When an entire function is a single match, it is customary to put the start of the match after the equals sign as done here. Inside we have the four different cases, each with its own match on the size. The one thing that might seem odd here is the use of the underscore. An underscore as a pattern matches anything. This is done so that the behavior would agree with what we had in the if version where it defaulted to “Combo” as the item and “large” as the size.

This example shows that the match expressions can be nested and the can be used to match anything. There is a lot more to the match expression though. The following example shows how to use match to give responses to whether you might buy different food items.

def buy(food:(String,Double)):Boolean = food match {

 case ("Steak",cost) if(cost<10) => true

 case ("Steak",_) => false

 case (_,cost) => cost<1

}

This is a very limited example, but it demonstrates several aspects of match that are worth noting. First, food is a tuple and the cases pull the two items out of that tuple. That is part of the pattern matching aspect. We will use this later on when we have other things that work as patterns. The second thing we see is that if we put a variable name in the pattern, it will match with anything and it will be bound to the value of that thing. In the example, the second element of the tuple in the first and third cases is given the name cost. That variable could appear in the expression for the case as in the last case where we will buy anything for under a dollar. It can also be part of an if that “guards” the case. The pattern in the first case will match anything that has the word “Steak” as the food. However, the if means we will only use that case if the cost is less than 10. Otherwise it falls down and checks later cases.

For this chapter, an appropriate example of match would be to demonstrate recursion using it instead of an if. We can start with a simple example of something like countDown.

def countDown(n:Int) = n match {

 case 0 =>

 case i =>

 println(i)

 countDown(i-1)

}

This function is not quite the same as what we had with the if because it only stops on the value 0. This makes it a little less robust, but it does a good job of illustrating the syntax and style of recursion with a match. The recursive argument, the one that changes each time the function is called, is the argument to match. There is at least one case that does not involve a recursive call and one case that does.

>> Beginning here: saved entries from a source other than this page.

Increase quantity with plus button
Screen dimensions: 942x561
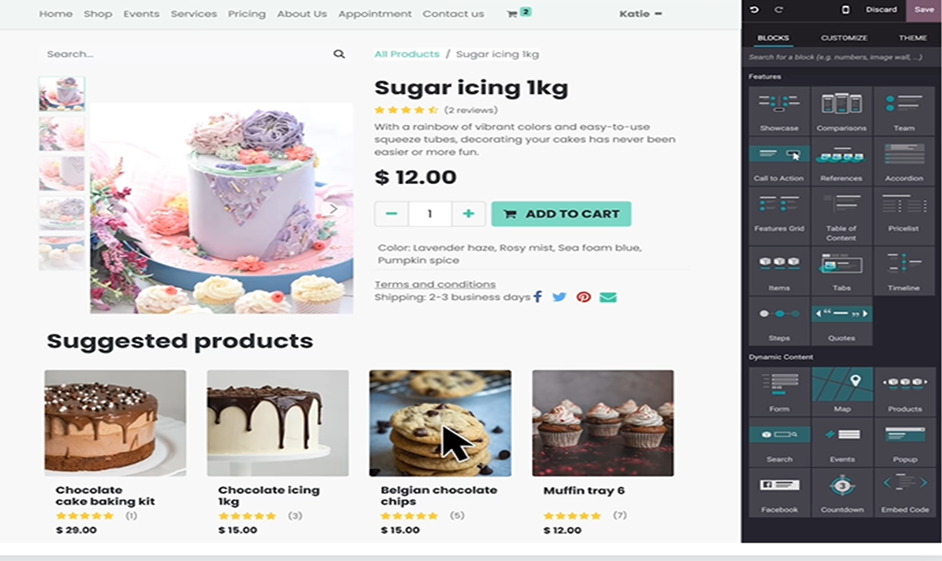(468, 214)
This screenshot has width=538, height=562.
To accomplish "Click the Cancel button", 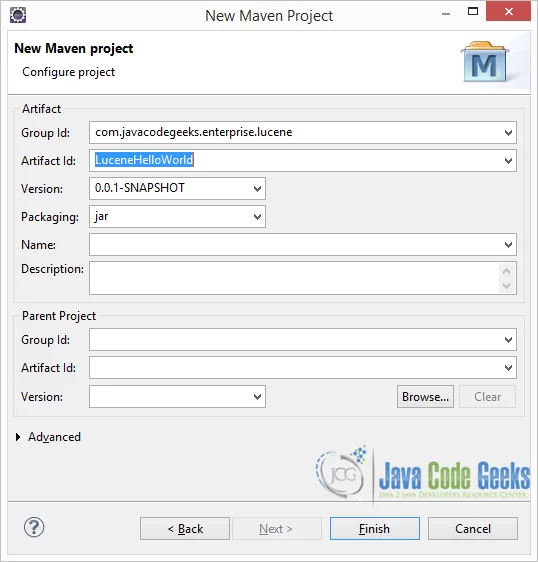I will (473, 529).
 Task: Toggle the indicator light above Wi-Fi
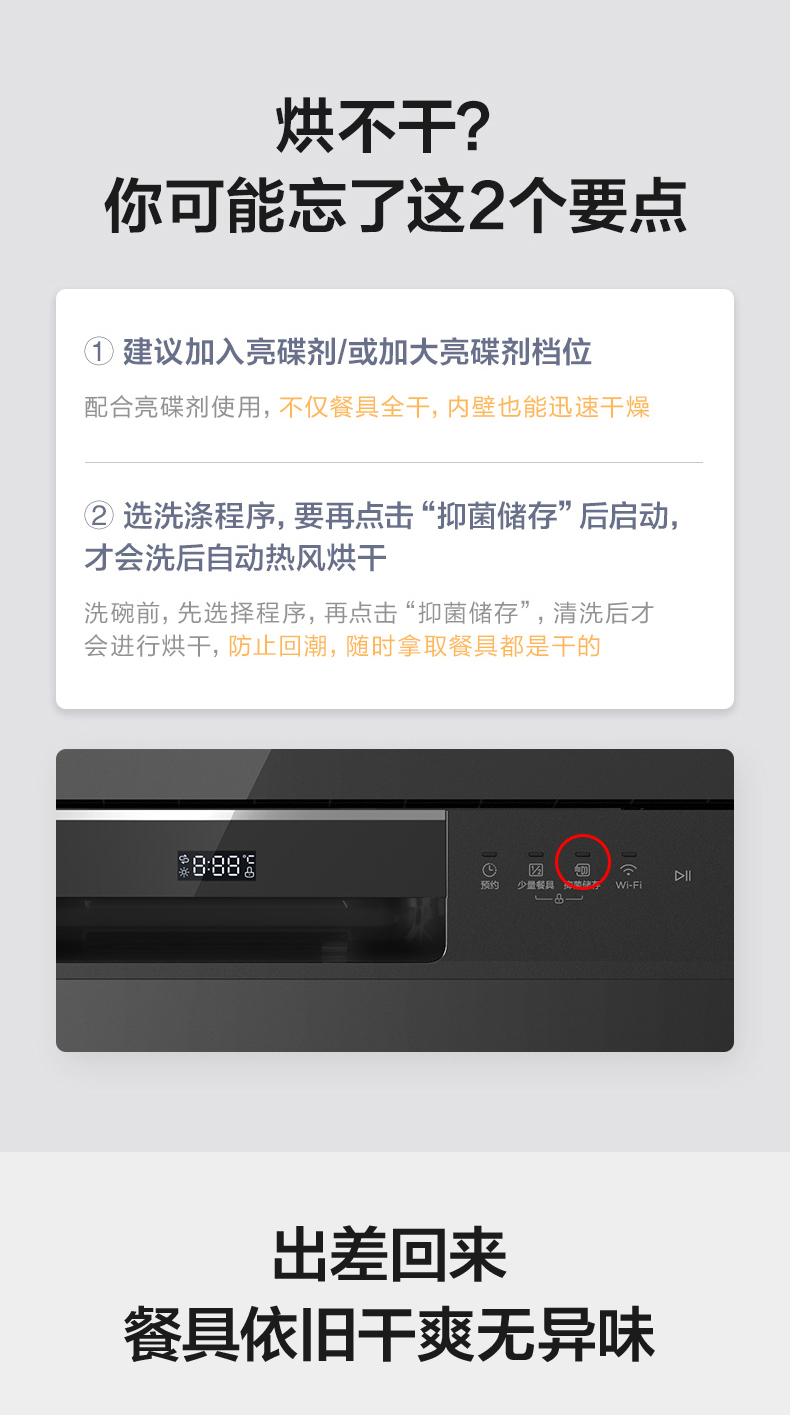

A more significant example would be to rewrite the inputAndCount function using a match.

def inputAndCount(base:Int,func:(Int,Int)=>Int):(Int,Int) = readLine() match {

 case "quit" =>

 (base,0)

 case n =>

 val (s,c)=inputAndCount(base,func)

 (func(s,n.toInt),c+1)

}

Here the call to readLine is the argument to match. This is because there is not a standard recursive argument for this function. The decision of whether or not to recurse is based on user input instead. So the user input needs to be what we match on.

6.6 Putting it Together

Back to the theme park. Let’s take some of the functions we wrote previously, and put them to use in a recursive function that is part of a script that we could use at the front of the park where they sell admission tickets. The recursion will let us handle multiple groups paying for admission with any number of people per group. It will then add up all the admissions costs so we can get a daily total. In addition, it will keep track of the number of groups and people that come in. The code for this makes the same assumptions we made before about groups in regards to coolers and the water park.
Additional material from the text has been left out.